**FRAGMENTO PARA LEER**
__________________________________________________

› Por Rodrigo Fresán
Desde Barcelona
UNO ¿Qué se puede hacer salvo ver series de televisión? Seguramente muchas otras cosas. Y algunas de ellas acaso mejores y más productivas. Pero de un tiempo a esta parte, Rodríguez no encuentra por sus alrededores lugar y tiempo mejor que el consumido, embobado, frente a la caja cada vez más inteligente. O al menos eso aseguran varios intelectuales de fuste, repitiendo una y otra vez que si Shakespeare y Austen y Dickens vivieran hoy estarían trabajando para la HBO y sus derivados. Melville no. Melville, como mucho, hubiera llevado su proyecto de Moby Dick a Terrence Malick y a ver qué pasa, qué sale. Pero a no distraerse o confundirse, y Rodríguez consulta su agenda de grabaciones en pantalla, cortesía previo pago del programable artefacto proporcionado por Digital+, y saca cuentas con los dedos de ambas manos más el de algún pie. Rodríguez esta ahora enganchado y comprometido con –por orden alfabético– American Horror Story, Bones, Breaking Bad, Castle, Downton Abbey, In Treatment, Mad Men, Pan Am, Person of Interest, Sherlock, The Killing (la versión nórdica) y alguna otra que pasa por ahí.

__________________________________________________

**INFORMACIÓN REGISTRADA**
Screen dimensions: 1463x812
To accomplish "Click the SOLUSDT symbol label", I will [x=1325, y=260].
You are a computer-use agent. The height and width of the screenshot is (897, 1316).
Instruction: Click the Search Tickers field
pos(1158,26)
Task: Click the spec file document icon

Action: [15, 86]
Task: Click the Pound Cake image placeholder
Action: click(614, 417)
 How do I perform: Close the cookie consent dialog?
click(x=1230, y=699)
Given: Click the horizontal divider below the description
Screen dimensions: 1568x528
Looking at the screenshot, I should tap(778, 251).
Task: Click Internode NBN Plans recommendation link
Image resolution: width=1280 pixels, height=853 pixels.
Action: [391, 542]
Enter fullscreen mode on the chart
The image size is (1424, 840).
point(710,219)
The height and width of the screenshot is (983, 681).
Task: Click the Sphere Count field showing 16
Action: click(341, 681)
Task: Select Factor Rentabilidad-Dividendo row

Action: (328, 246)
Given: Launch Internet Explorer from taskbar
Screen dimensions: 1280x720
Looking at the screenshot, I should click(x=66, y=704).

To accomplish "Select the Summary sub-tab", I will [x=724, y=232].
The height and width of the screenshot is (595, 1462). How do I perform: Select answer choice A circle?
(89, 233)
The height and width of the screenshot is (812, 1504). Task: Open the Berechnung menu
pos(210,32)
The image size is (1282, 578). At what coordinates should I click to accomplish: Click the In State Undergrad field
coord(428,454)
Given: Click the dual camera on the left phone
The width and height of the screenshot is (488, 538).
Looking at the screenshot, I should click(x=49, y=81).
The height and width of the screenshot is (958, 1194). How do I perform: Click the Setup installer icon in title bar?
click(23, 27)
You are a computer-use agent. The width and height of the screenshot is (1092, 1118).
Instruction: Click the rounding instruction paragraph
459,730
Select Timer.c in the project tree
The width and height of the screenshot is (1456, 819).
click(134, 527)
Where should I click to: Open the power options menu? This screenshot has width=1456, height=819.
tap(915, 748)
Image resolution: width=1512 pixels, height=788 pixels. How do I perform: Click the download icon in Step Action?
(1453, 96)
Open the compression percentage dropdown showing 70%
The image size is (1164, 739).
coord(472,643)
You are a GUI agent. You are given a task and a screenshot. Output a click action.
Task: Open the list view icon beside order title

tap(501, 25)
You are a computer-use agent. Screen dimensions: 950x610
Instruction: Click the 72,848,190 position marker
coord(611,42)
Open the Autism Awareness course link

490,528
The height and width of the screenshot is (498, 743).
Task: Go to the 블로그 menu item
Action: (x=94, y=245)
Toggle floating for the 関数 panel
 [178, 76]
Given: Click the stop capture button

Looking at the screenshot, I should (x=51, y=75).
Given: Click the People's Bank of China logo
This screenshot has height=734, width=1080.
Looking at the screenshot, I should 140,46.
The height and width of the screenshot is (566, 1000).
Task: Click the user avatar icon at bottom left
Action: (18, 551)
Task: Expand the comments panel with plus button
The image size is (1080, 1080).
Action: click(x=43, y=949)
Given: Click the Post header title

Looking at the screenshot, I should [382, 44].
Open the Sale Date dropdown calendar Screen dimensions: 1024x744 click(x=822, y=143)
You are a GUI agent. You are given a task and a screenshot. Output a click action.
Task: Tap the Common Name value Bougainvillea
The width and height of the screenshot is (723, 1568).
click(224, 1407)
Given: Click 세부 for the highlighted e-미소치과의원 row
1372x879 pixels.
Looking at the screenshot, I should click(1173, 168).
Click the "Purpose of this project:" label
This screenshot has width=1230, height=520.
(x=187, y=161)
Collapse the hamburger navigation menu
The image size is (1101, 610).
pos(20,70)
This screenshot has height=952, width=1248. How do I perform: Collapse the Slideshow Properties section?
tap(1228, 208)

__________________________________________________

**TAREAS**
1) Enumera los escritores que, según la columna sobre series de televisión, estarían trabajando para la HBO si vivieran hoy.
2) Prosigue la columna sobre series de televisión a partir de su última oración con un párrafo en el mismo tono.

**RESPUESTAS POR TAREA**
1) Shakespeare, Austen y Dickens.

2)
Y Rodríguez se acuerda de esa tía suya que solía repetir –como en un mantra circular– aquello de “yo tengo todo el tiempo la televisión puesta porque me hace compañía”. Su tía, claro, se refería a otra cosa: a los tertulianos programas de la mañana y tarde y noche donde todos lanzan alaridos al mismo tiempo o, más cerca, a los reality shows ofreciendo “la vida en directo”. Rodríguez, en cambio, no tiene su plasma latiendo sin parar como blanco ruido de fondo sino, por lo contrario, como colorida armonía en la que hundirse y ahogarse con la apenas secreta esperanza de que nunca encuentren su cuerpo. Digámoslo así: Rodríguez no deja de ver televisión no para sentirse acompañado sino para acompañar a tanta gente. Gente querida que nunca te hará daño y que a lo sumo, como mucho, de tanto en tanto te clavará la espina de algún episodio que ya se vio. Pero –no deja de ser un pinchazo cariñoso– siempre se puede volver a ver.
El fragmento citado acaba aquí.